Chorale’s artistic director sees group’s first trip abroad since 1995 as ‘a gift from the city of Dallas to another community’

Tammye Nash  |  Senior Editor

Turtle Creek Chorale Artistic Director Jonathan Palant

SCOPING OUT THE POSSIBILITIES | Turtle Creek Chorale Artistic Director Jonathan Palant traveled to Spain last January to check out possible venues in which the Chorale could perform during the group’s 11-day concert tour this summer. TCC’s first formal concert will be in the outdoor venue in front of the Royal Palace in Madrid, pictured above behind Palant. (Photo courtesy Jonathan Palant)

About 100 members of the Turtle Creek Chorale will leave Thursday, July 1 for an 11-day concert tour of Spain, with a schedule that puts them in Madrid just in time for the city’s annual gay Pride celebration on July 3, the largest gay Pride celebration in Europe.

“It’s an evening parade, and they have more than a million people who attend,” said Jonathan Palant, TCC’s artistic director. “We will get to march in the parade and afterward we’ll give a performance on the main stage in Plaza de Espana.”

The trip winds up TCC’s 30th anniversary season, and Palant said its purpose is to celebrate the anniversary and give Chorale members a treat, but also to “take our mission abroad. This tour is a gift from the city of Dallas to another community. Not only will we get to experience their culture, they will get to experience a piece of our culture, too.”

Palant said TCC has been working with the Spanish Consulate for the southwest region of the U.S. to plan the trip and make the proper connections. The group also takes with it an official letter from Dallas Mayor Tom Leppert, and has been in touch with the U.S. Embassy in Spain to plan the trip.

“We have an invitation to perform at the Embassy while we are there,” he said. “This is a trip about outreach and good will. It’s no secret that international travel has really been down since 9-11. Arts organizations are simply not taking on this kind of activity right now.

“But I firmly believe that a trip like this not only benefits the individual travelers making the trip and our organization as a whole, it also keeps the bridge between the two countries open,” Palant said. “It’s just so important that we maintain a social presence abroad as well as a political presence. We want to demonstrate with open arms the spirit of the American community in general, and the gay American community in particular.”

The trip is TCC’s first trip abroad since 1995 and only its second foray into Europe, Palant said.

The Chorale will sing the Black-Eyed Peas’ “I Got A Feeling” and the Judy Garland classic “Over the Rainbow” during their post-parade performance on Saturday. But the Madrid audience will get a taste of more usual TCC fare the next night, July 4, when the Chorale presents a formal concert in the Sabatini Gardens in front of the Madrid Royal Palace.
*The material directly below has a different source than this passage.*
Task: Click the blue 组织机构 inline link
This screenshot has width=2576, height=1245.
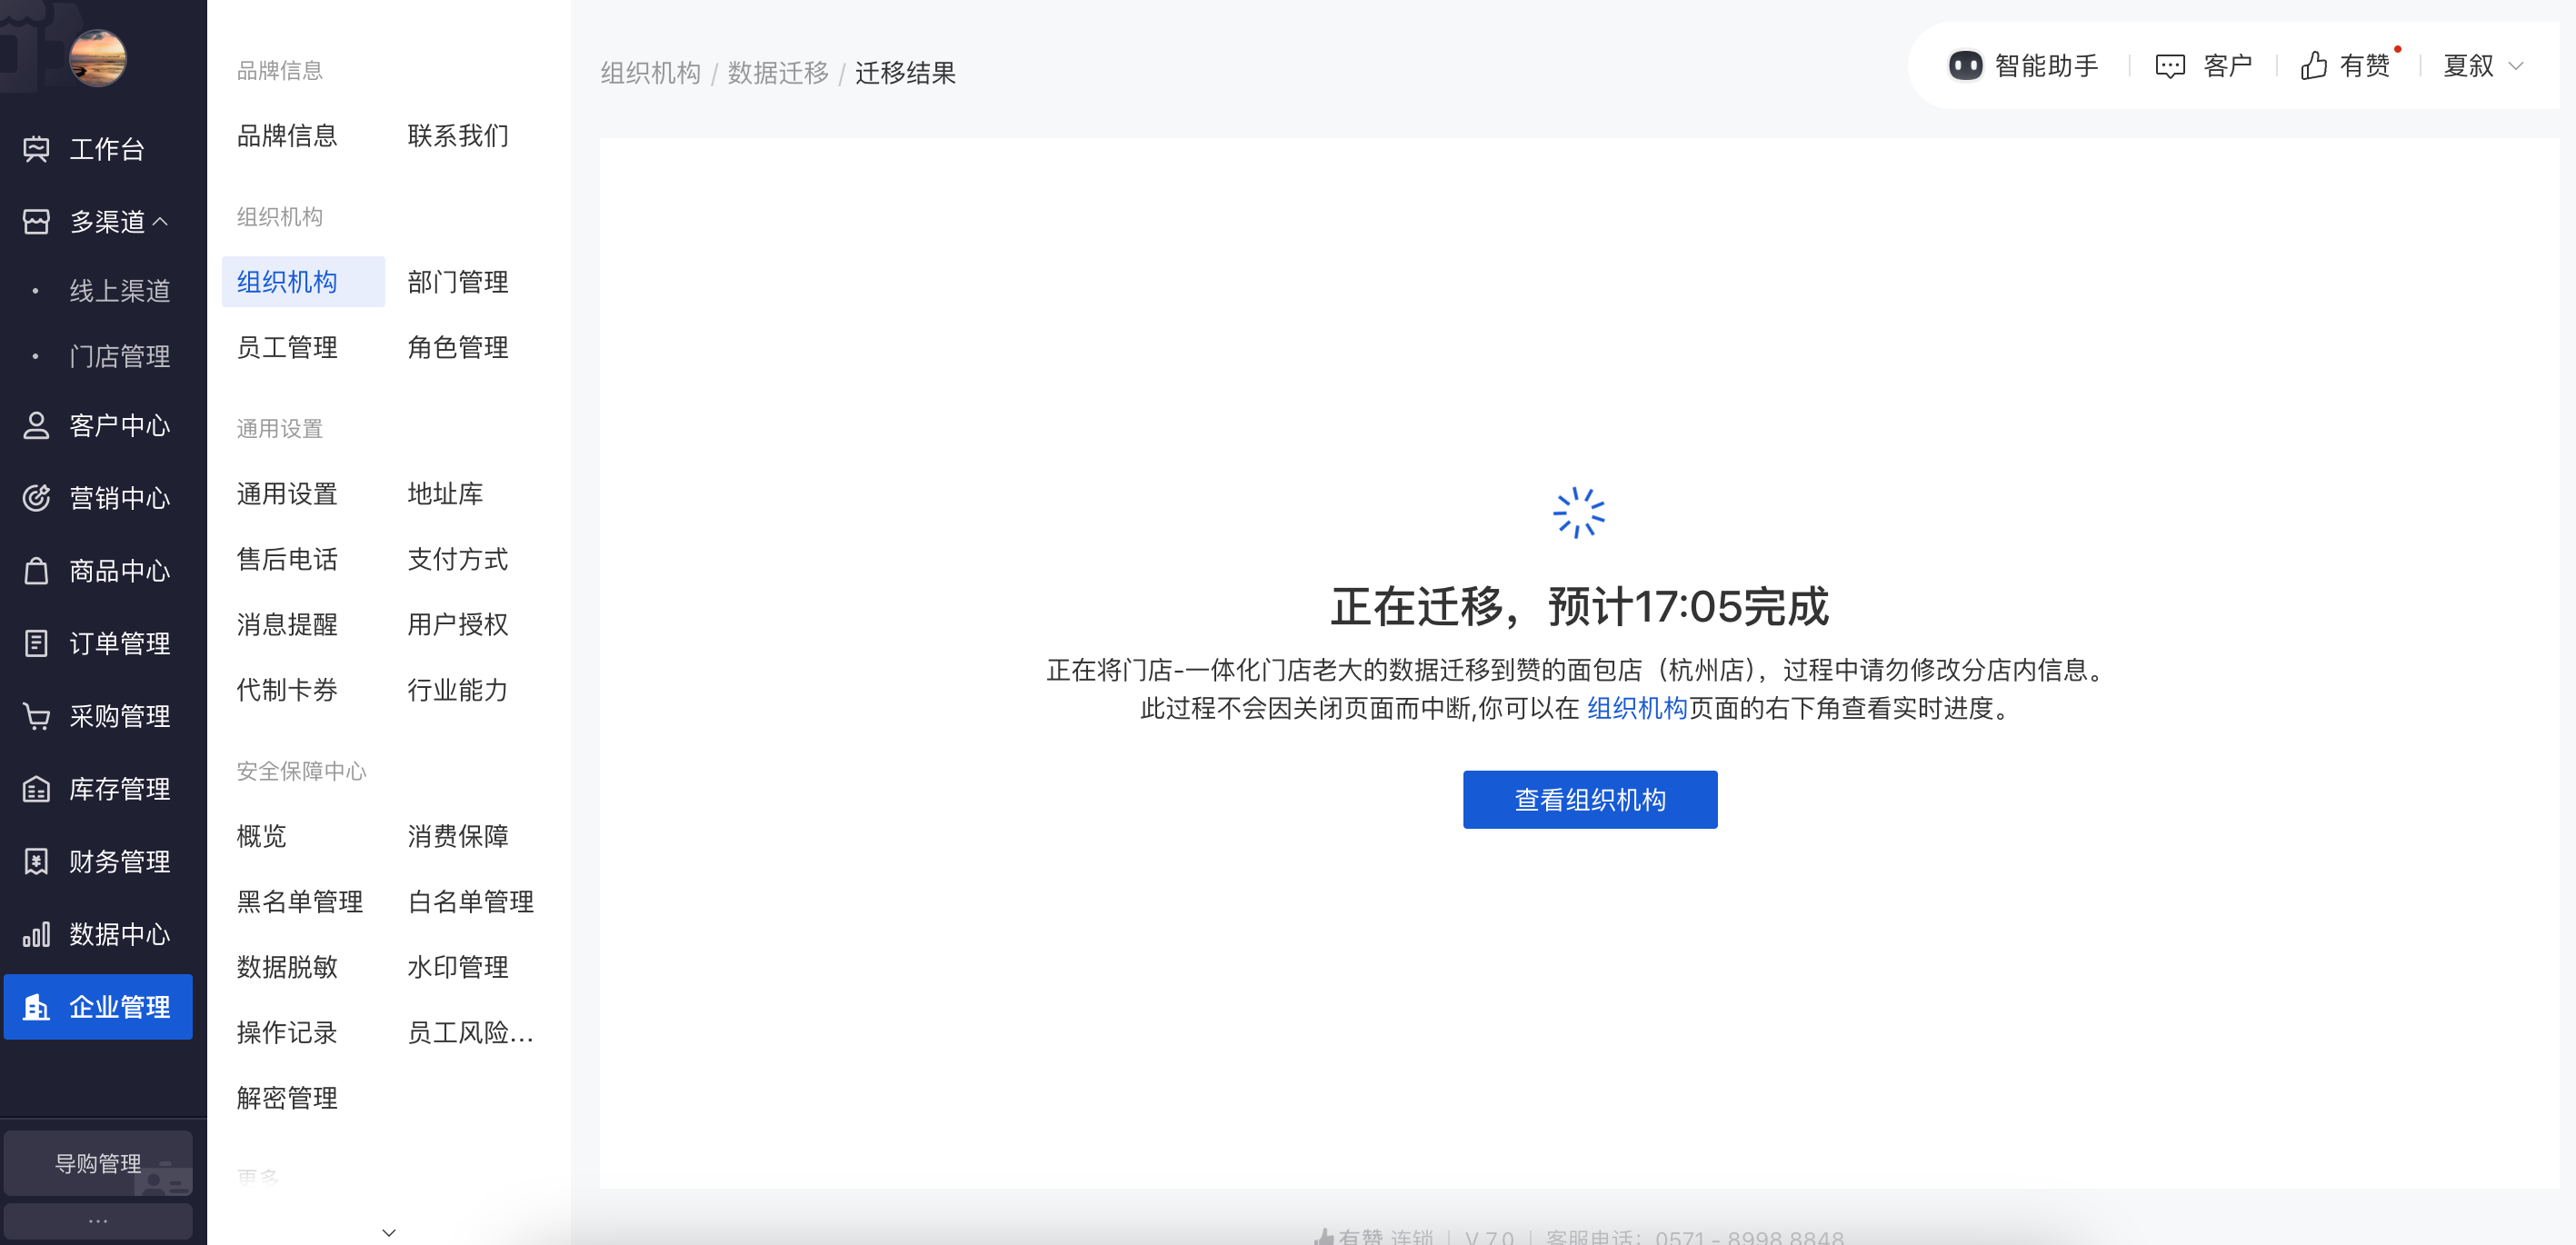Action: click(x=1636, y=708)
This concert is part of the city’s Festival Verano de La Villa, Palant said, and part of the proceeds will benefit the COGAM Collective, an organization that Palant described as “Madrid’s version of the Human Rights Campaign.”

From Madrid, the Chorale heads to Seville for a July 6 performance at the Centro Cultural Cajasol, with a stop in Cordoba on the way. The group will also travel to Granada and Valencia — Dallas’ international sister city — during the tour, with their final performance set for July 9 as the closing act of the Catalan Federation of Choral Music festival in Barcelona.

TCC is being hosted in the festival by Pantares Grogues, a “brand new” gay and lesbian choir.

Palant said the roots of the Spain concert tour started growing about 2½ years ago with plans to take TCC to Israel to perform.

When that idea fell through, the Chorale membership was presented with four options. Based on location, cost and length of the trip, the members chose Spain.

It will cost each Chorale member about $3,500 to take the trip, and they have been working for more than a year to raise the money, Palant said, through events like “adopt a singer,” car washes and more.

Having rather extensive experience leading such tours, Palant said he is excited to have the chance to be part of what he expects to be truly special experience for many TCC members.

But Palant also expects the trip to ultimately be a gift to TCC’s supporters and patrons back home in Dallas, too.

“I think that we will bring back a renewed passion for what we do. Dallas will gain a renewed sense of the commitment and the passion and the love for this organization that our members will bring back with them. I think we will leave with expectations, but we will come home with the reality of the experience and with a renewed love of our own city and all the little things in life that we sometimes take for granted.

“I am really excited about this trip,” Palant said. “And I am really proud of our organization for having the courage and the desire to always take the next step, to always reach out for the unreachable.”

This article appeared in the Dallas Voice print edition June 25, 2010.